--- start of RECORD EXCERPTS ---

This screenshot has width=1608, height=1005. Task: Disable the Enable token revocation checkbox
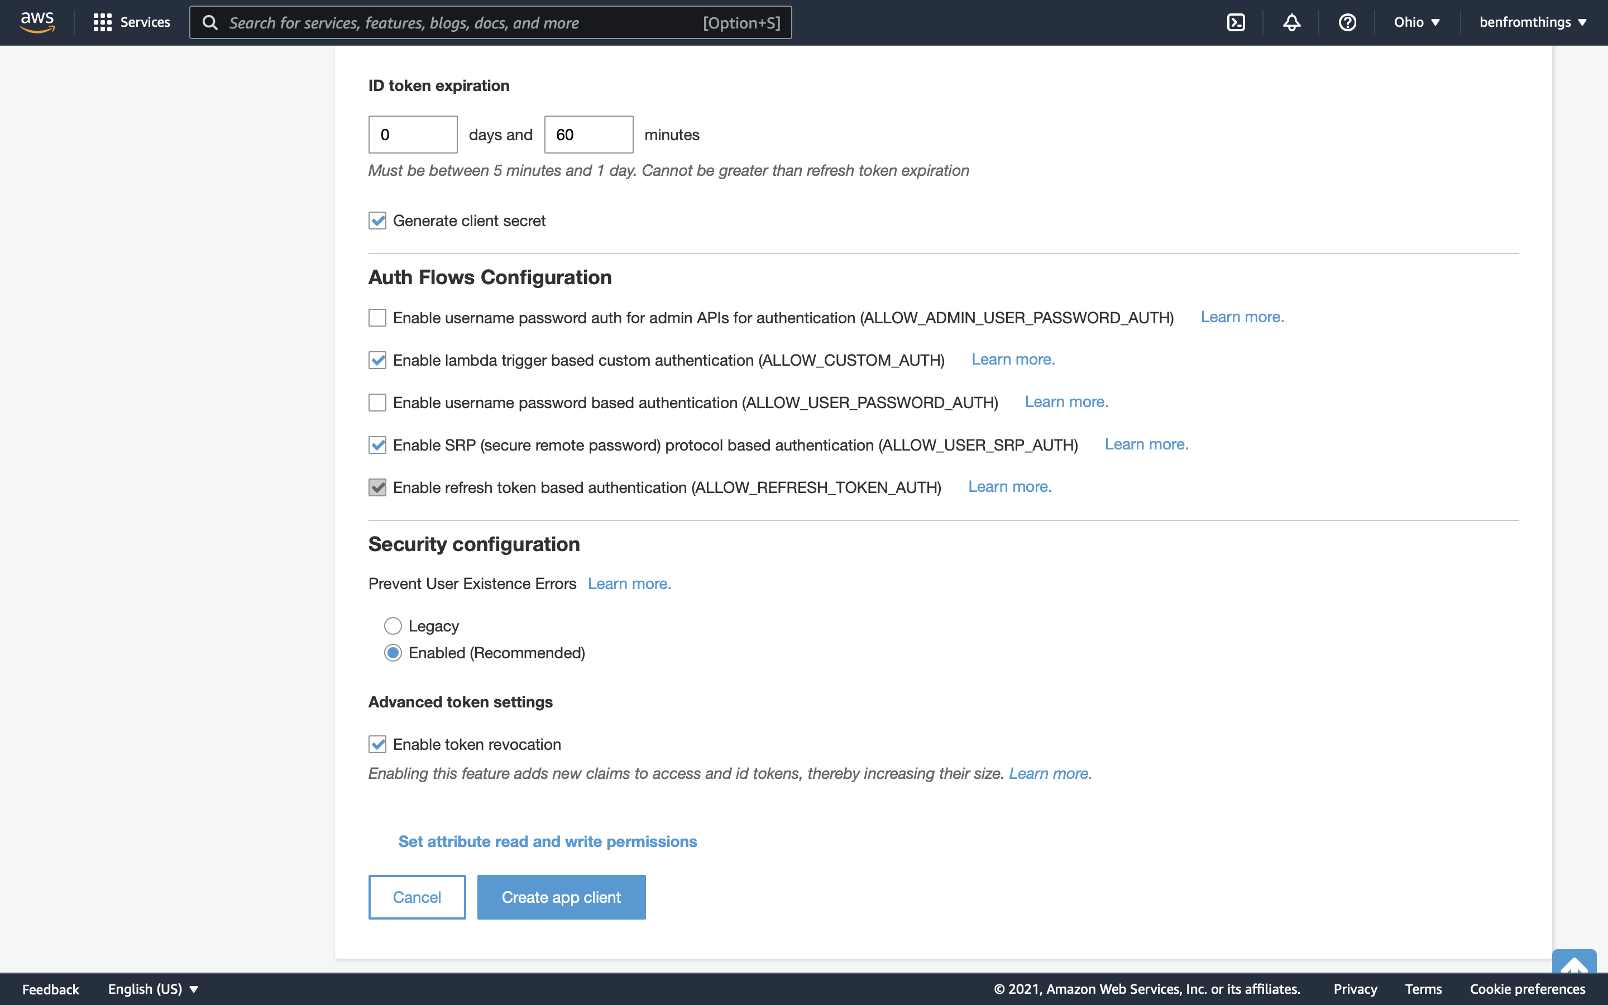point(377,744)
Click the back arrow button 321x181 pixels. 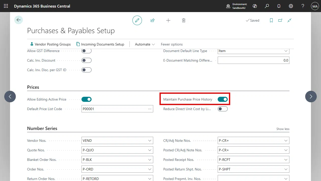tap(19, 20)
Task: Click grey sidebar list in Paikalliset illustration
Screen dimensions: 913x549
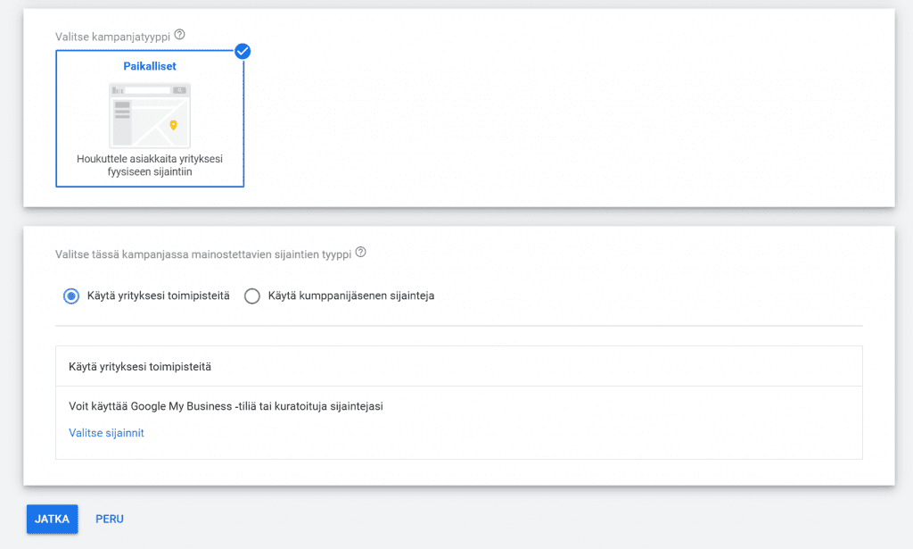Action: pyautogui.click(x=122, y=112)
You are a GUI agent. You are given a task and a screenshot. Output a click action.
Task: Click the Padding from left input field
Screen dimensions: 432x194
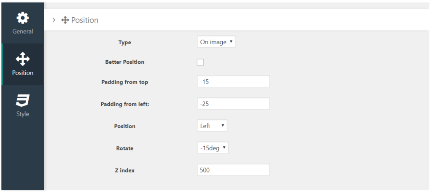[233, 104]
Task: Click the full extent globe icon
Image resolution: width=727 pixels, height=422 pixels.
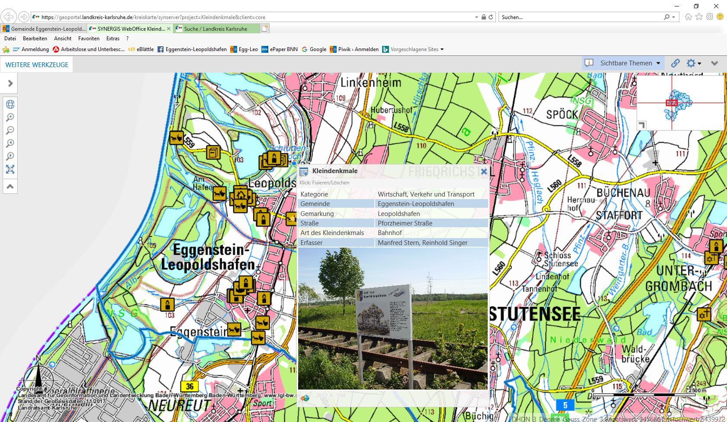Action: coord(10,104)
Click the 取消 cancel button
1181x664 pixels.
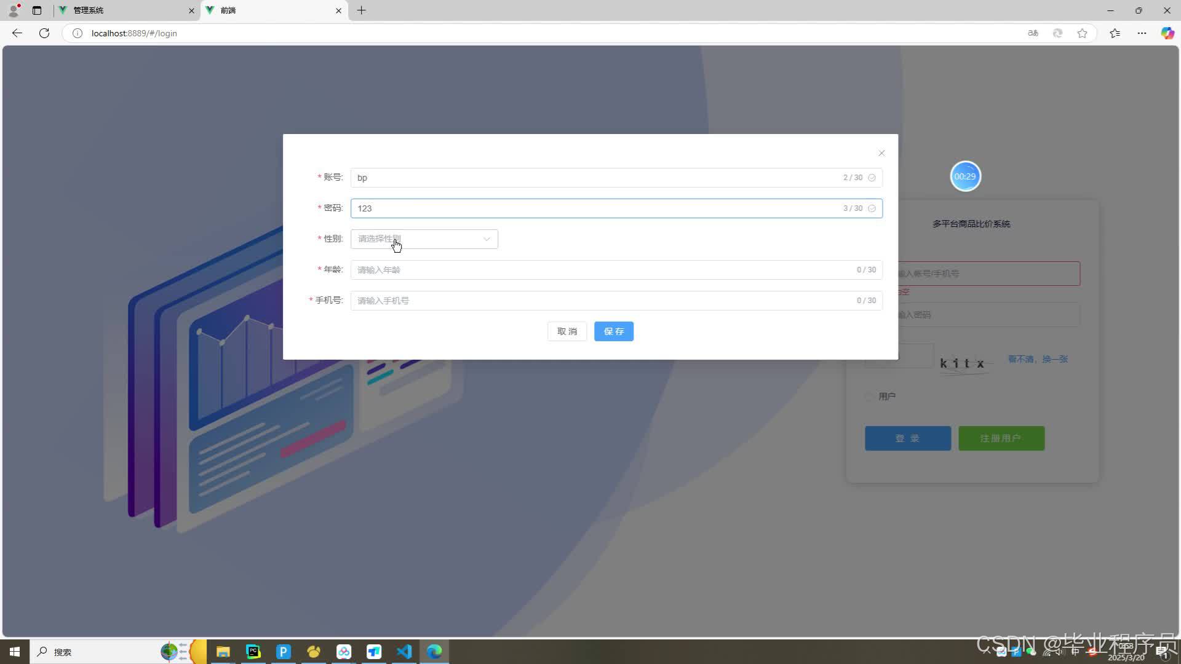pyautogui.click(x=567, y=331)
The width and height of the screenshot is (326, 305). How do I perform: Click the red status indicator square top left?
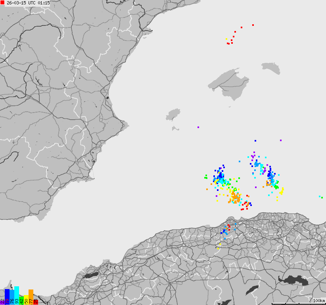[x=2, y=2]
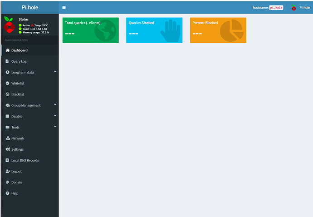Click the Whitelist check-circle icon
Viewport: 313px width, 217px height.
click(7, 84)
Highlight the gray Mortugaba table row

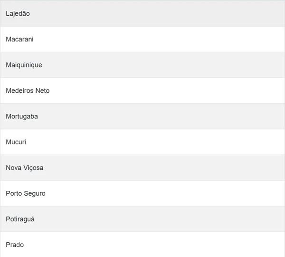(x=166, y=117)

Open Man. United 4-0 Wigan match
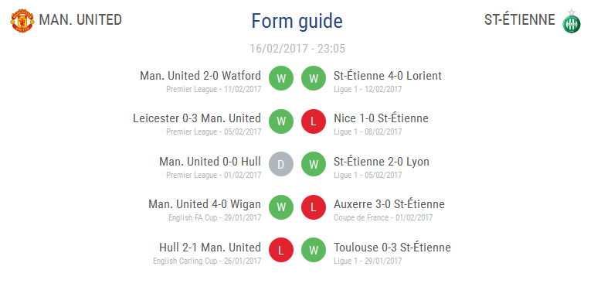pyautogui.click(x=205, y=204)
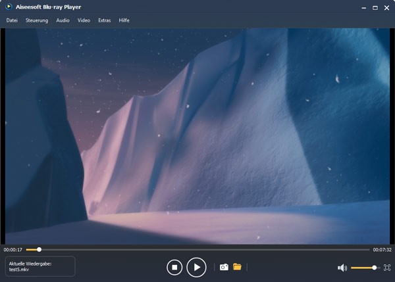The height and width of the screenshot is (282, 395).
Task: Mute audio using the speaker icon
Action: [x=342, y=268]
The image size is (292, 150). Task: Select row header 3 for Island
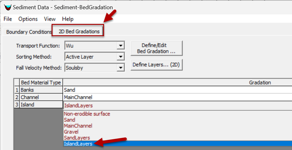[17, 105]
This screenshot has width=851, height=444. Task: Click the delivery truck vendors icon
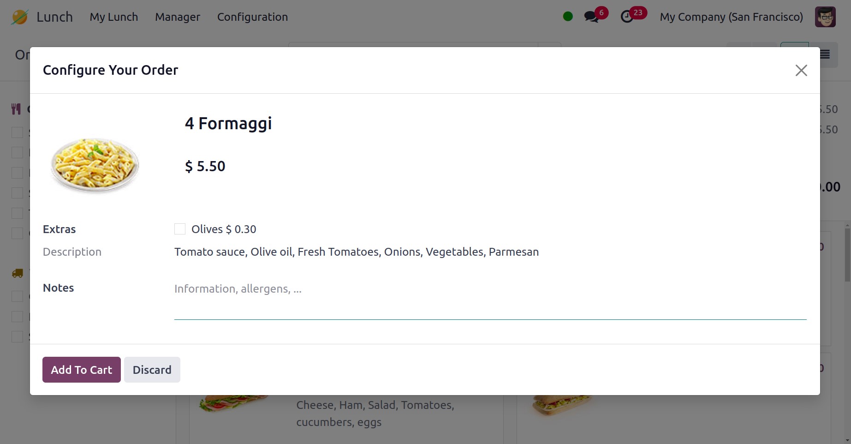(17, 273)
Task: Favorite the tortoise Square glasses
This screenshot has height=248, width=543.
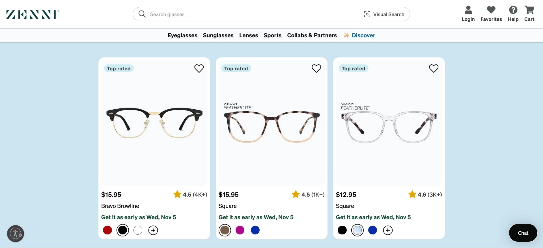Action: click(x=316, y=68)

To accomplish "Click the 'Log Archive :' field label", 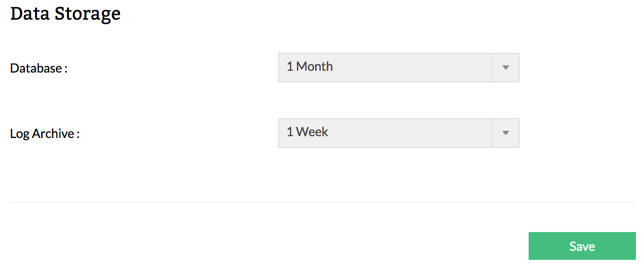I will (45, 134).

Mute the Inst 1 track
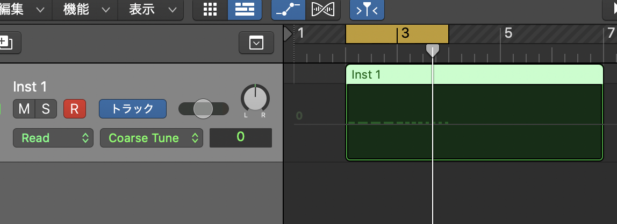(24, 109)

--- end of RECORD EXCERPTS ---

• [SHORT TASK]
Find each line above that contains the string "dimensions", matching case exactly, and copy those lines out.

• [THE ANSWER]
Screen dimensions: 913x549
Screen dimensions: 432x194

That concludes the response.